- [APPLY WHAT YOU READ]
1. Return the passage of the disease-and-therapy synopsis below that begins with the words containing "Key Concepts &" and ends with "blood glucose control).".
2. Decide whether each statement agrees with the disease-and-therapy synopsis below, answering yes or no and quoting the deciding words: (a) homeostasis is kept up through negative feedback loops; (b) the therapeutic interventions covered are limited to conventional drugs; (c) atherosclerosis is given as an example of pathophysiology.

- [EXTRACT]
──────────

This subtopic integrates knowledge of biological molecules and cellular pathways with the pathophysiology of diseases, enabling learners to evaluate curren
Topic Synopsis
This subtopic integrates knowledge of biological molecules and cellular pathways with the pathophysiology of diseases, enabling learners to evaluate current and emerging treatments. It focuses on how molecular defects drive physiological disorders and how therapeutic interventions—ranging from conventional drugs to innovative gene and cell therapies—target these mechanisms to restore homeostasis. Mastery of this area equips students with critical skills for medical-related fields and research.
Key Concepts & Core Principles
- Homeostasis: The maintenance of a stable internal environment via negative feedback loops (e.g., thermoregulation, blood glucose control).
- Pathophysiology: The study of how normal physiological processes are altered by disease (e.g., atherosclerosis, diabetes).

──────────

- [INFORMATION SHOWN]
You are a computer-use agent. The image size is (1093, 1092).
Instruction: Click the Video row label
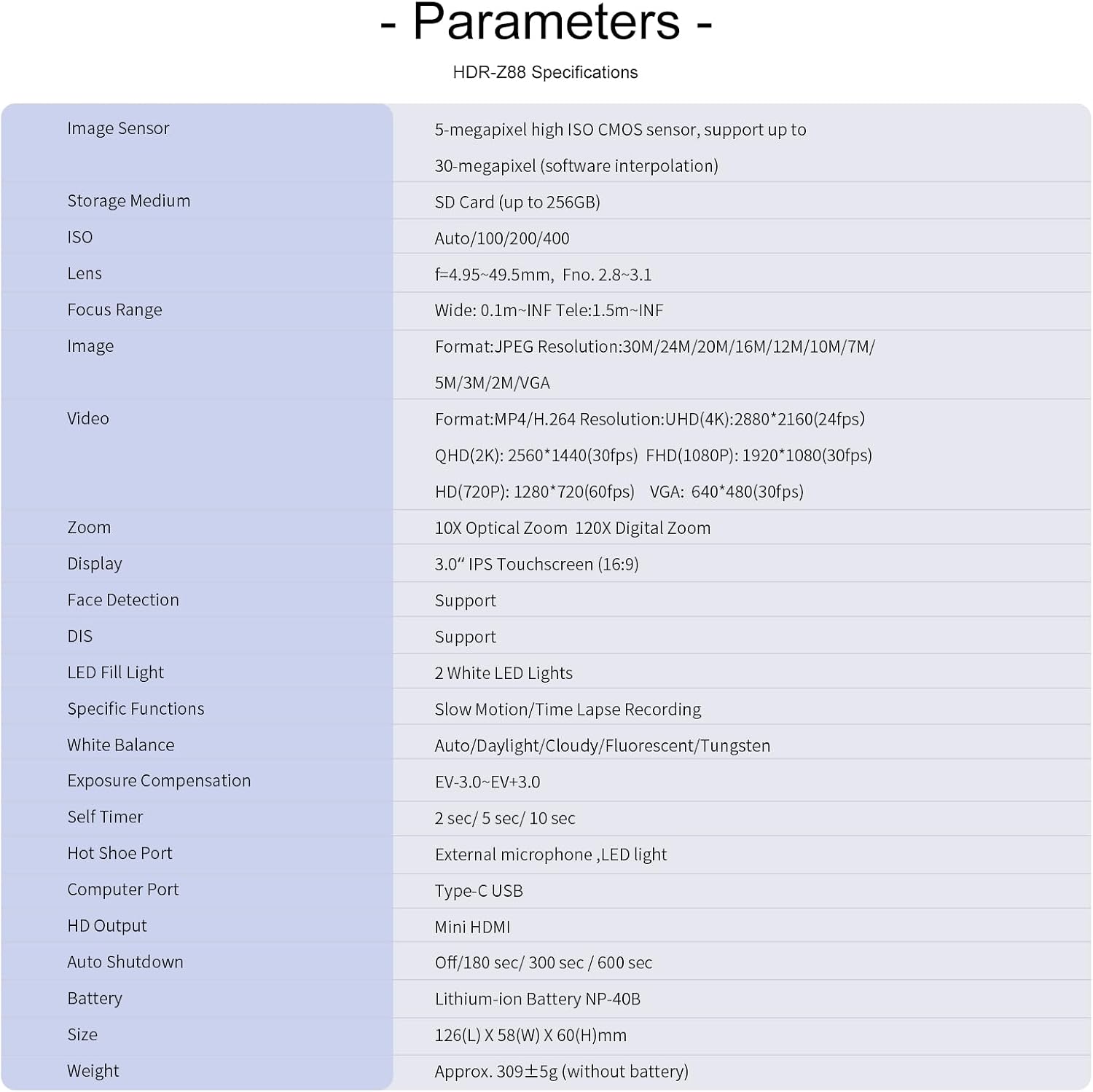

──────────

- [SOLUTIONS FOR EACH TASK]
1.
Key Concepts & Core Principles
- Homeostasis: The maintenance of a stable internal environment via negative feedback loops (e.g., thermoregulation, blood glucose control).

2.
(a) Yes: "The maintenance of a stable internal environment via negative feedback loops"
(b) No: "ranging from conventional drugs to innovative gene and cell therapies"
(c) Yes: "The study of how normal physiological processes are altered by disease (e.g., atherosclerosis, diabetes)"